Regarding human behavior, there are definitely solid rules that apply pretty consistently across the board. The problem, I think, is that they’ve been observed in so many different fields (psychology, sociology, evolutionary biology, physical education, education, behavioral economics, etc.) that very few people (if any) have created coherent statements of what those rules are or how to apply them.
The people who I think have done the best job of creating good, usable, and testable rules/theories about human behavior are marketers. Want to know how people “work,” read marketing papers/books. Aside from that, we have a lot of “common sense” rules about how people work – “You attract more bees with honey than with vinegar.” “Keep your mouth shut and don’t rat on your friends” (ok, that’s from Goodfellas), etc.
Will those explanations (or any) ever be absolute on/off “answers?” No! That’s the nature of Existence and the perspectival nature of our participation in that Existence…especially the polar nature of language. Is it useful to look for “on/off” functions in nature and in human behavior? Yes, I think so, as long as you don’t lose sight of the fact that what you’re doing when you look for those things (and create them) is tool-making, and that you (or we) made the tool, and that the tool is not reality…just a way for use to grasp reality so that we can manipulate it.

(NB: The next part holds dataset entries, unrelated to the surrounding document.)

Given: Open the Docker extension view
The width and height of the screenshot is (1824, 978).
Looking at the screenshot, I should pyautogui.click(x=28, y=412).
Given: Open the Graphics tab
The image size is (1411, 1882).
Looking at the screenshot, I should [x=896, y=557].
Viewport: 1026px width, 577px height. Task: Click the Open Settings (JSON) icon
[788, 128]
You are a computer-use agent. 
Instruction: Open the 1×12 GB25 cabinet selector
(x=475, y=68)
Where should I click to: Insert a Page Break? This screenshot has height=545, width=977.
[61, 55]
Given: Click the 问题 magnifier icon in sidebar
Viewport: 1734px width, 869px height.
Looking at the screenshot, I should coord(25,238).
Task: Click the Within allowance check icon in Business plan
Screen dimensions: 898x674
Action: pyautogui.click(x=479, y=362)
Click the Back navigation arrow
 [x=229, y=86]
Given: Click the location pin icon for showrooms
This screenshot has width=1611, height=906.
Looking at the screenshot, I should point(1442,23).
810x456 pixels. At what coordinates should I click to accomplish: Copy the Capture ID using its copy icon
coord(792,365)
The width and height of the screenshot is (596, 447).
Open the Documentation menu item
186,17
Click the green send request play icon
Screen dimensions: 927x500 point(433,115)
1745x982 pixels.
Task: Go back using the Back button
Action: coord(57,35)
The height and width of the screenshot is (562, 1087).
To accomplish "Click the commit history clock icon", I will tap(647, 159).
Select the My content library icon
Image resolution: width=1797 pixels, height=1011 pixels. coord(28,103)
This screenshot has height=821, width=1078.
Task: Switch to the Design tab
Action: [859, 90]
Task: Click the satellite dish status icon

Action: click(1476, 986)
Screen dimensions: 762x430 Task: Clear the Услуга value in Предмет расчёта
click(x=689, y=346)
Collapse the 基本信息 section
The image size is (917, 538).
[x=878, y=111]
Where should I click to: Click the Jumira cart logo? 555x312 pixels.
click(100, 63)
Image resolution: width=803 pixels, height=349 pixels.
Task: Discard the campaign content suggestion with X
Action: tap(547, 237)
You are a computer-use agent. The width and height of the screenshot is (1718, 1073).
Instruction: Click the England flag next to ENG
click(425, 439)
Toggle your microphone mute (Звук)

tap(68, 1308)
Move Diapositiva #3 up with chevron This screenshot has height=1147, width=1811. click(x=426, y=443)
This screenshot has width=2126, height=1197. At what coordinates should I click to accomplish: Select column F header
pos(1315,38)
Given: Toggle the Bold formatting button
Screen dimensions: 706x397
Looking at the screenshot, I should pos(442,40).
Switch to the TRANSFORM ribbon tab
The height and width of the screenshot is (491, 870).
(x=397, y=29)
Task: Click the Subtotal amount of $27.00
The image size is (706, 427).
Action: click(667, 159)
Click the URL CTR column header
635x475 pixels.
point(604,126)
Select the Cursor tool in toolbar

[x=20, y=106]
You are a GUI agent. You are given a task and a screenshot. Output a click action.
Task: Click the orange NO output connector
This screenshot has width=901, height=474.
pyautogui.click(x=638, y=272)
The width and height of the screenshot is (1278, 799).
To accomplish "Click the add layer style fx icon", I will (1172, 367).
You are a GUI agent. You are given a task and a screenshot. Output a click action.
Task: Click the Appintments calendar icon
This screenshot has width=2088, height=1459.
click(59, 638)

All conversations of “cause” are post-facto…lets not forget that. So there is no clear “cause” of anything, just the selection of a series/sequence of events from what has been observed, and the attribution of “cause” to those events. I don’t mean to be vague or wishy-washy here. There are predictable sequences of events, and we can say that, if I drop a glass on concrete, the glass will (most likely) shatter. However, what is the “cause” of the glass shattering? My dropping it? It striking the concrete with a certain amount of force? The relative density of the glass versus the concrete? Gravity pulling the glass down at a certain velocity so that it strikes the concrete with enough force to shatter? Depending on my perspective, I’ll choose the explanation that suits me best.